In the account of the Haines climbing trip, copy out the passage from "We met out pilot" through "up our basecamp.", replacing "airstrip" with "landing strip".

> **Source text**

********************

The weather forecast was questionable at best for the next couple of days. It was almost certain that we’d be laying low for a while. This was totally fine with me though because I was starting to feel a little sick. Haines is a pretty cool small town, which makes waiting around relatively pain free, even though climbing was the only thing on our minds.
Haines essential beta: everyone wears rubber boots, even if it’s sunny and dry out. The library is wicked nice for being in such a small town. The only free wifi is in the Fogcutter bar, where the Obsidian Stout is awesome. There’s a pretty good gear shop in town. The Mountain Market Cafe’ and Grocery Store is essentially the hub of town, and a good place to hang out.
On our second night in The Palace, I started to get very sick. I couldn’t eat, didn’t want to move, and stuff would come out of me when I didn’t want it to. On our third day in Haines, the weather improved so that flying might be a possibility, but I was still too sick to even think about being on a glacier, let alone climbing. It was obvious that Whiskers was getting quite frustrated, and rightfully so. After waiting around town for one more beautiful sunny day, I started to feel a bit better, and decided that I might be ok to fly in.
We met out pilot (Drake of *Fly Drake*) at the airstrip outside of town early the next morning. We loaded our gratuitous amount of gear and food into the tiny prop plane, handed Drake a wad of cash, and took off. Drake wasn’t sure if landing in the Emerick Cirque was even a possibility at that point, so he cautiously assessed the snow conditions by flying around the cirque a couple of times to look, then flying to and landing on a strip of snow that he knew he could take off from. He decided that conditions were acceptable, so we cruised back to the Emerick cirque and landed on the short bench just below Mt. Emerick, where we would set up our basecamp.
The next morning I learned that I was not healthy yet. At this point, I felt pretty regretful about succumbing to the pressures of limited trip time to fly in before I was ready. I lay around for the next couple of days, barely eating and only leaving the tent when the privy would suddenly call, which occurred about every half hour.
My condition eventually improved enough that I could consider climbing, so I meandered up some steep couloir on the south side of Emerick to check out some possible lines on that side of the peak. Although the couloir I ascended wouldn’t be a good way to access the lines I was interested in, it put me right up next to the original ridge route on Emerick, done by Jack Tackle in the 70’s. The ridge was too snow packed to allow for a reasonable ascent, but it was interesting to take a look at the terrain from close up. I was also able to scope the steep lines I was interested in on the far south side.

********************

> **Data**
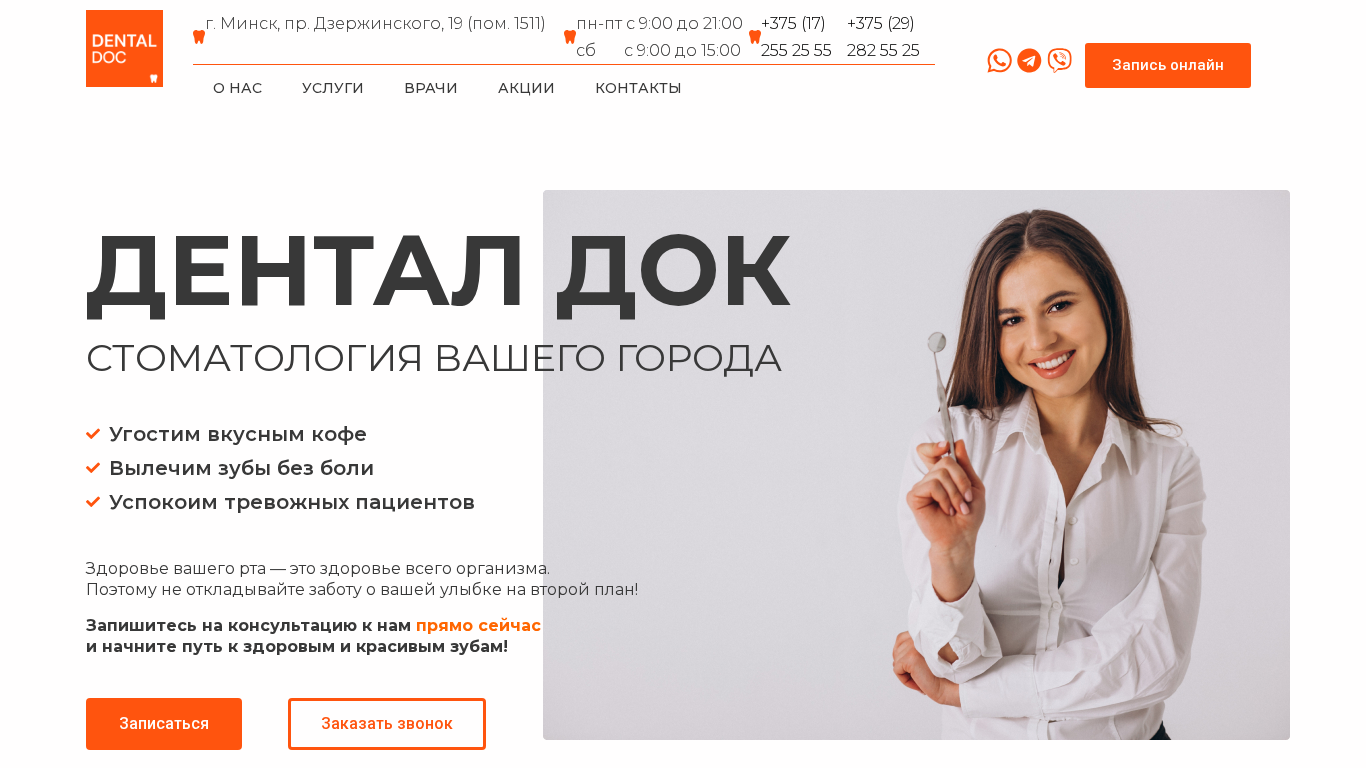The height and width of the screenshot is (768, 1366).
Task: Open the 'Акции' menu item
Action: click(526, 88)
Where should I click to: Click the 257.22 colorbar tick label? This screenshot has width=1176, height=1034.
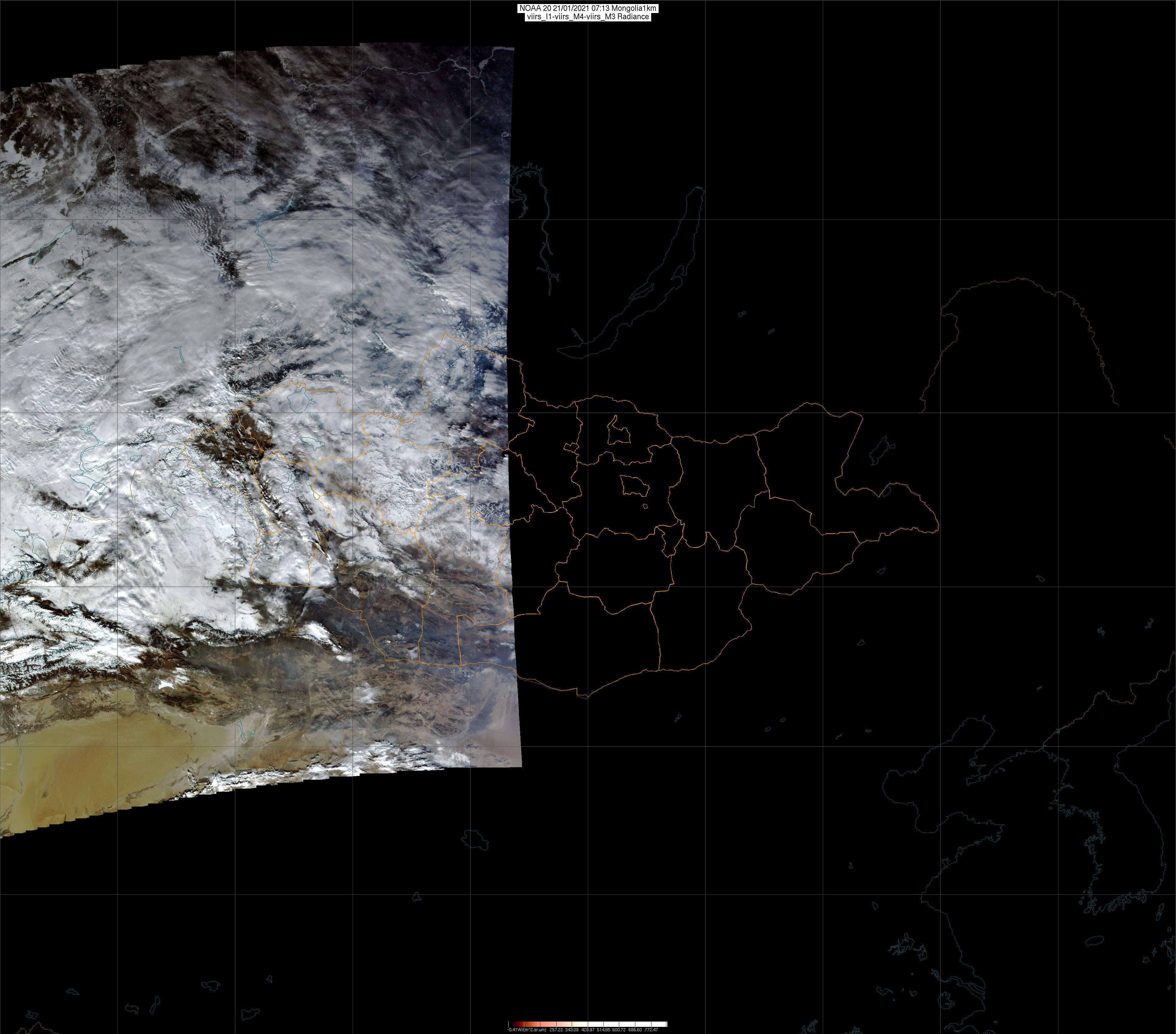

********************

> **Response to this task**
We met out pilot (Drake of *Fly Drake*) at the landing strip outside of town early the next morning. We loaded our gratuitous amount of gear and food into the tiny prop plane, handed Drake a wad of cash, and took off. Drake wasn’t sure if landing in the Emerick Cirque was even a possibility at that point, so he cautiously assessed the snow conditions by flying around the cirque a couple of times to look, then flying to and landing on a strip of snow that he knew he could take off from. He decided that conditions were acceptable, so we cruised back to the Emerick cirque and landed on the short bench just below Mt. Emerick, where we would set up our basecamp.